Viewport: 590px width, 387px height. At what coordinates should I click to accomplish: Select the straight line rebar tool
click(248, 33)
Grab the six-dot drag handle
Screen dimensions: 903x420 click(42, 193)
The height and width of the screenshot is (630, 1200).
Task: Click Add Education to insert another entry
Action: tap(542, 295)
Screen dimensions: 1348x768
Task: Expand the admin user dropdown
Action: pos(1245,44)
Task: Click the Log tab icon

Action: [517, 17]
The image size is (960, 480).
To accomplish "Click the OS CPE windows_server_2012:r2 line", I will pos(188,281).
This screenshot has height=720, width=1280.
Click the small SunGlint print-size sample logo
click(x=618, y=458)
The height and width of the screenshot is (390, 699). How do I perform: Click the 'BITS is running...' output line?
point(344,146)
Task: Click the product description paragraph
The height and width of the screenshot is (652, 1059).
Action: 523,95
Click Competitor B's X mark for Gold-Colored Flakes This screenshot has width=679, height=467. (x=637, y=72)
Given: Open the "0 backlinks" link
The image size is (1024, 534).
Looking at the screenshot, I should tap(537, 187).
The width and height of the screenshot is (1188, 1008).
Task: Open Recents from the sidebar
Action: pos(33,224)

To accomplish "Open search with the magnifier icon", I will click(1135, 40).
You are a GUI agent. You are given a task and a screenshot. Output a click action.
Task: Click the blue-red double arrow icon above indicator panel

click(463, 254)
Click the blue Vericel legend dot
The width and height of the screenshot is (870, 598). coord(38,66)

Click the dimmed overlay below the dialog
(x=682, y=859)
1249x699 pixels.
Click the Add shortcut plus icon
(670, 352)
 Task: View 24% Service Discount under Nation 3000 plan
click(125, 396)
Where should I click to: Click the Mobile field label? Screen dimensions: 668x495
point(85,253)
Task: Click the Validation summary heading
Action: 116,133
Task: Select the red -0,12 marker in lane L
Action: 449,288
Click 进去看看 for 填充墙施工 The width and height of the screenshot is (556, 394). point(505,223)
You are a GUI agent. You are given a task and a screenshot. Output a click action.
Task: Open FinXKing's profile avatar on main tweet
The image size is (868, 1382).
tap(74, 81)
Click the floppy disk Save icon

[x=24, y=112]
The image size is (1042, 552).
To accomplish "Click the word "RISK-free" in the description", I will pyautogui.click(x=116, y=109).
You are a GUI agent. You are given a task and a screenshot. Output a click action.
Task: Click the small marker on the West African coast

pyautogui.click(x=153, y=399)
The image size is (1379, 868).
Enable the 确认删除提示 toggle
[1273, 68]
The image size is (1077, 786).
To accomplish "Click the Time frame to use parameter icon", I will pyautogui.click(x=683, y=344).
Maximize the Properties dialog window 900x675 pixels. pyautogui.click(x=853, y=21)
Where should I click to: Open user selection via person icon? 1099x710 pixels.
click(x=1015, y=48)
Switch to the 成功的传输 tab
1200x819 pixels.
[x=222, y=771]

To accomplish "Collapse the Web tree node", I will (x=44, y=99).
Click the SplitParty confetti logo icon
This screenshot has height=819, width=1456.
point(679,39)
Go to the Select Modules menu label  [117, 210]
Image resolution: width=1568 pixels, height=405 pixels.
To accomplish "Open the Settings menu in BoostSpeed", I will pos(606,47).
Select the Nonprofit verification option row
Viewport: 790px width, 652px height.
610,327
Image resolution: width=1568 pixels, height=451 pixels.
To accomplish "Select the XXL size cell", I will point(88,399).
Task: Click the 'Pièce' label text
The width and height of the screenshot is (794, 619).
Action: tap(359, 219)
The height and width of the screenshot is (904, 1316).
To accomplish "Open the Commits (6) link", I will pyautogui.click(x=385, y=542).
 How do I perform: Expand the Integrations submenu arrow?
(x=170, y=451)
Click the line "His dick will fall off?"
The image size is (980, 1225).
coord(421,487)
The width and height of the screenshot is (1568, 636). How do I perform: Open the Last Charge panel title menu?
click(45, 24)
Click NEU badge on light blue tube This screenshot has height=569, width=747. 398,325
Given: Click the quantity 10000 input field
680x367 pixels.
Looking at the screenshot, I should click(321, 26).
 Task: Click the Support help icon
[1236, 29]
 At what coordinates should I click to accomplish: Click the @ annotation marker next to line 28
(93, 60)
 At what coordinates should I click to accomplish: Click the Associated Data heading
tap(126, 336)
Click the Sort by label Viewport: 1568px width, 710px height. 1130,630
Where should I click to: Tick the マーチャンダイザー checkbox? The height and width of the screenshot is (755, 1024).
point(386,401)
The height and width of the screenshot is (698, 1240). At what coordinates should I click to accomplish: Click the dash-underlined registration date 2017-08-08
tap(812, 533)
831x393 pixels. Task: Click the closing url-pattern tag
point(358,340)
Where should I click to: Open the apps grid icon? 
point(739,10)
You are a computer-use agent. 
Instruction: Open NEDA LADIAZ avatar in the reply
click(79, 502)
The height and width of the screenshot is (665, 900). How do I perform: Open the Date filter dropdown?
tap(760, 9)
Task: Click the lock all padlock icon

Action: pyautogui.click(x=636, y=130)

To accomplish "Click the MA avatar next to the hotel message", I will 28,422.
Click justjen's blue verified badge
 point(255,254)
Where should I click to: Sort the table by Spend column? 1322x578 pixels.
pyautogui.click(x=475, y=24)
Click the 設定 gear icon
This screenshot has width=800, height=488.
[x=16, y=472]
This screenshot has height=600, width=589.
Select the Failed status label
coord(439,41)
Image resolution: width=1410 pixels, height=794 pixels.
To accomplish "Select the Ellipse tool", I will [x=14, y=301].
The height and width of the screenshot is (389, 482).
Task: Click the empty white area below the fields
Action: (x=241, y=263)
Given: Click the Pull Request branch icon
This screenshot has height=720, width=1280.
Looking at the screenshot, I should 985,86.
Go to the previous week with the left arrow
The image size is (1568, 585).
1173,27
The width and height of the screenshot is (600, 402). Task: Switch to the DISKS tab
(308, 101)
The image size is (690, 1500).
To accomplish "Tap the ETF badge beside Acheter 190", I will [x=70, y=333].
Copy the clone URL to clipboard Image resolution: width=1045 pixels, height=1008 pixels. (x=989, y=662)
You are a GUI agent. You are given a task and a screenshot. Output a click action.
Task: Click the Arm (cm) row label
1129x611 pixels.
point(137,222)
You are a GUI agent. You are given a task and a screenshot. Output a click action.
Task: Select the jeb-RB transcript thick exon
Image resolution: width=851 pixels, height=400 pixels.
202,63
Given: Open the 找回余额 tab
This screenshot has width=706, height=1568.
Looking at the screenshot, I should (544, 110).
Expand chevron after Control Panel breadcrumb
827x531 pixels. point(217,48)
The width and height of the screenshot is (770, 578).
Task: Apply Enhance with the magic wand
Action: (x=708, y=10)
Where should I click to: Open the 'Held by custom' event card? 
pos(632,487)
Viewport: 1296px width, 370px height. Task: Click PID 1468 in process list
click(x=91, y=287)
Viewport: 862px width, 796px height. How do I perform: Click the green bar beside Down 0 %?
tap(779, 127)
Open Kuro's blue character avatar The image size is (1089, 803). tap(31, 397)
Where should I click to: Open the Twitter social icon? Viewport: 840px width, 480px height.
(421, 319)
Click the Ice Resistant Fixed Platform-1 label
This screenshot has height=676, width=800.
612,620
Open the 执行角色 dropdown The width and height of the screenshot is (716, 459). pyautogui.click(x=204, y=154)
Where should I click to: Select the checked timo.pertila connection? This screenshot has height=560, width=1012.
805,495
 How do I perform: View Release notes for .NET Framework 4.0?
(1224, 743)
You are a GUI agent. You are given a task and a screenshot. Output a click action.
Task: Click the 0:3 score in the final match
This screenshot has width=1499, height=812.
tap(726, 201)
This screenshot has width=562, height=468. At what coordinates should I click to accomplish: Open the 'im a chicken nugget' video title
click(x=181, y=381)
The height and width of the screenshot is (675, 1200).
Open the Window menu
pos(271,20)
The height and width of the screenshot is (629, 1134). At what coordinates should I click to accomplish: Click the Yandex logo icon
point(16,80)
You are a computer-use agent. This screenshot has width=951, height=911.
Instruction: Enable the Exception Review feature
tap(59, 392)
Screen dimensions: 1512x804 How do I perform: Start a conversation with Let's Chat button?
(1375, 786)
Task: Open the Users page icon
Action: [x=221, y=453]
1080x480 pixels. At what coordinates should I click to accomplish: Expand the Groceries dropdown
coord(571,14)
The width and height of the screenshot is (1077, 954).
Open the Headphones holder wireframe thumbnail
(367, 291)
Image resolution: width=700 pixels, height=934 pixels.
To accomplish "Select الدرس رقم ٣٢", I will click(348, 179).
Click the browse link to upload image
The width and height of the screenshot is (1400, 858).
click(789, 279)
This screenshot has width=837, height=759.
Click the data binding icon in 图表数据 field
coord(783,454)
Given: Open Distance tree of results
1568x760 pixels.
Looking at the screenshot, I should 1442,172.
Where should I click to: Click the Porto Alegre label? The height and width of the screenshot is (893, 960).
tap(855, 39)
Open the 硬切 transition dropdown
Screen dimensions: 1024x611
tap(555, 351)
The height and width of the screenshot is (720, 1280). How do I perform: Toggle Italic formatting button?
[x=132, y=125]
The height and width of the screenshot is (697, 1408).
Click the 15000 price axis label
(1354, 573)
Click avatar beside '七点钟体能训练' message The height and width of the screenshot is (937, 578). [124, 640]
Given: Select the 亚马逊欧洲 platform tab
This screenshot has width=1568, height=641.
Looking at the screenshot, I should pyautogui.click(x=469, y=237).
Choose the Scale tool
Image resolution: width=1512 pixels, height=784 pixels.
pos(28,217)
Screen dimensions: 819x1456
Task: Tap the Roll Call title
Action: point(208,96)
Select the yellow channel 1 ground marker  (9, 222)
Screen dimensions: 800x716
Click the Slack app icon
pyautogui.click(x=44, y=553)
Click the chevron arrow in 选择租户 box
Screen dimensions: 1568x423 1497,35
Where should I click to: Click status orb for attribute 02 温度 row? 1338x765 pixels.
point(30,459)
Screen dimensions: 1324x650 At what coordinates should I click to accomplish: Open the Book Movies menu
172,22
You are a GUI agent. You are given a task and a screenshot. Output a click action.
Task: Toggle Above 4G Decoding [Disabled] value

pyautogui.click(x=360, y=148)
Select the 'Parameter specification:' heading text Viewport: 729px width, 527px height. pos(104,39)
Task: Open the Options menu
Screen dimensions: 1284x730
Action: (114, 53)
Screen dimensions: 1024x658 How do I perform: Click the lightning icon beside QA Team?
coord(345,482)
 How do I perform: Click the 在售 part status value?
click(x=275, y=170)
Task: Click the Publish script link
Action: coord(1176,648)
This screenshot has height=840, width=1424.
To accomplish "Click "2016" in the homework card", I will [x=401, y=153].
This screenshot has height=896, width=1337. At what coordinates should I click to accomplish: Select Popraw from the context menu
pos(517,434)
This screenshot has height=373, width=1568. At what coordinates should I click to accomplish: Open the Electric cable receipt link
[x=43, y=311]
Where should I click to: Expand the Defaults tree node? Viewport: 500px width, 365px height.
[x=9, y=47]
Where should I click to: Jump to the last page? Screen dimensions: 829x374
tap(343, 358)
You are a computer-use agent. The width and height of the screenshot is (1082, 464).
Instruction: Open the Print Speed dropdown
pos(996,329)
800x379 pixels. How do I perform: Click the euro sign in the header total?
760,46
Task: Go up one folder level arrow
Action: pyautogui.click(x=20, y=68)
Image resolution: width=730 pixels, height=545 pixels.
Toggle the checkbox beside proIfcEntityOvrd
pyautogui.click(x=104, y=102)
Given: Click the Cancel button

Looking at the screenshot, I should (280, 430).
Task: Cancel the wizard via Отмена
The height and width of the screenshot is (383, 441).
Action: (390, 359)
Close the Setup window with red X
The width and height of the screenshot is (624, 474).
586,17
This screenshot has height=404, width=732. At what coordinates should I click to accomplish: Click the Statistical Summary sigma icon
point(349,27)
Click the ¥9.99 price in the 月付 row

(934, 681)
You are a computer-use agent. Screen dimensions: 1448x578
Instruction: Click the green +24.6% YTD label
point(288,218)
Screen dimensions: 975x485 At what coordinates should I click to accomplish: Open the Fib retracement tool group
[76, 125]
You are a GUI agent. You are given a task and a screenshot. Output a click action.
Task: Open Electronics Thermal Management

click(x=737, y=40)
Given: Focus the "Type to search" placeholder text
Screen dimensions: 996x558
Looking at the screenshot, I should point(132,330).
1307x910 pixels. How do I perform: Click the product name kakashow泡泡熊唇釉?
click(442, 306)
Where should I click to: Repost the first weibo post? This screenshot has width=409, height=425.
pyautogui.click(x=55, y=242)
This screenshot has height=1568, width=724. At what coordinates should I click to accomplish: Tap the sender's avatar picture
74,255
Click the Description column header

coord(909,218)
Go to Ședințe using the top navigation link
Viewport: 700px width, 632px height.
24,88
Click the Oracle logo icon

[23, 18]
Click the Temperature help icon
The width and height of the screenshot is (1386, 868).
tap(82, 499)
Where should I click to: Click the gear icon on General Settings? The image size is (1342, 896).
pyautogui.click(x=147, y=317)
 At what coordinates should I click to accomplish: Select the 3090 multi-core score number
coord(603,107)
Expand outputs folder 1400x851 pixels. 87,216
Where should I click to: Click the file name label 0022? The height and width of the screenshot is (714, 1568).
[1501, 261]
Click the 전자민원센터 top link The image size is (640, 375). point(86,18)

■ **Goal of the exercise**
The lines to return run from the one containing "Where should I click to: Click the file" through the last line of the records above. Give them exactly and include nothing more.

■ **Finished exercise**
Where should I click to: Click the file name label 0022? The height and width of the screenshot is (714, 1568).
[1501, 261]
Click the 전자민원센터 top link The image size is (640, 375). point(86,18)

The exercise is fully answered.